Rate Limit Algorithm Comparison and Case Studies

While implementing rate limiting for the Giselle API, I researched rate limiting algorithms.

Rate limiting is an essential mechanism for preventing excessive requests to a system and maintaining availability and security (such as DoS attack prevention). This article summarizes the characteristics and selection guidelines for representative algorithms.

Algorithm Comparison Table

Algorithm	Characteristics	Burst Tolerance	Memory Efficiency	Accuracy	Implementation Difficulty
Fixed Window Counter	Simple, bursts possible at boundaries	△	Best	Low	Low
Sliding Window Log	Accurate, high memory usage	×	Low	Best	Medium
Sliding Window Counter	Middle ground between Fixed + Sliding	○	High	High	Medium
Token Bucket	Burst tolerant, smoothing	◎	High	Medium	Medium
Leaky Bucket	Processes at constant rate	×	High	Medium	Medium

1. Fixed Window Counter

The simplest method that divides time into fixed intervals (such as 1 minute) and counts within them.

Window 1 (12:00:00-12:00:59)    Window 2 (12:01:00-12:01:59)
┌─────────────────────────┐    ┌─────────────────────────┐
│  count: 45/60           │    │  count: 12/60           │
│  ████████████░░░░░░░░░  │    │  ████░░░░░░░░░░░░░░░░░  │
└─────────────────────────┘    └─────────────────────────┘

How It Works

Reset the counter for each fixed time window such as “1 minute” or “1 hour”
Example: 100 requests per minute
- 12:00:00 to 12:00:59 → maximum 100
- Reset at 12:01:00

Advantages

Very simple to implement
Easy to implement with Redis / in-memory
Efficient as it only requires 1 record per window

Disadvantage: Boundary Problem

End of Window 1      Start of Window 2
    ↓                    ↓
────────────┼────────────┼────────────
   At 59th   │  At 1st
   second    │  second
   60 requests│  60 requests
            │
         120 requests possible in 2 seconds!

This is called the “boundary problem” or “burst at window edges” and is the biggest weakness of Fixed Window.

Suitable Use Cases

Admin panels
APIs that can tolerate some bursts
MVPs and initial implementations

Real-World Adoption Cases

GitHub API

GitHub API uses Fixed Window-based rate limiting.
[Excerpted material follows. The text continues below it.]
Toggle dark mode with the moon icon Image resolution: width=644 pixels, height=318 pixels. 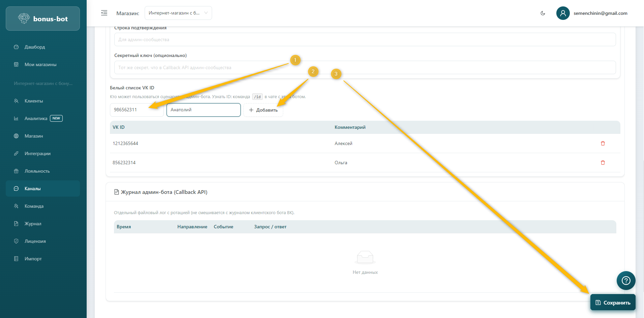(x=543, y=13)
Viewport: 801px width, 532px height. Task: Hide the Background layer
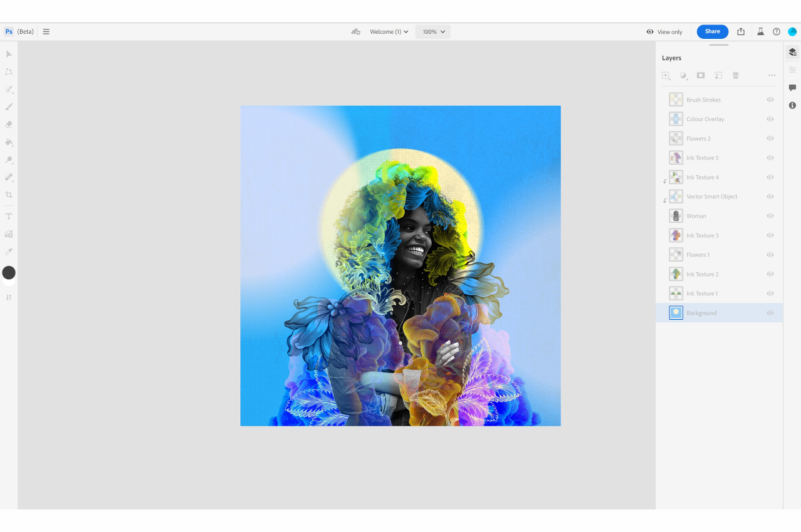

Details are available in the GitHub API official documentation.

Unauthenticated: 60 requests/hour (per IP address)
Personal Access Token: 5,000 requests/hour (per user)
GitHub Apps (Enterprise Cloud): 15,000 requests/hour

You can check the remaining request count and reset time via response headers.

X-RateLimit-Limit: 5000
X-RateLimit-Remaining: 4999
X-RateLimit-Reset: 1372700873

X (Twitter) API

X API uses a 15-minute fixed window. Details are available in the X API official documentation.

Most endpoints: n requests per 15 minutes
Some endpoints (such as posting tweets): 300 requests per 3 hours

Limits differ by authentication method: per-user for OAuth 1.0a, and per-app for OAuth 2.0 Bearer Token.

Slack API

Slack API uses a Fixed Window (1 minute) rate limit with a Tier system. Details are available in the Slack API official documentation.

Tier	Limit	Example Methods
Tier 1	1 request/min	Most restrictive
Tier 2	20 requests/min	files.upload
Tier 3	50 requests/min	General methods
Tier 4	100 requests/min	chat.postEphemeral

Different Tiers are assigned to each method, so even if one method is rate limited, other methods remain available.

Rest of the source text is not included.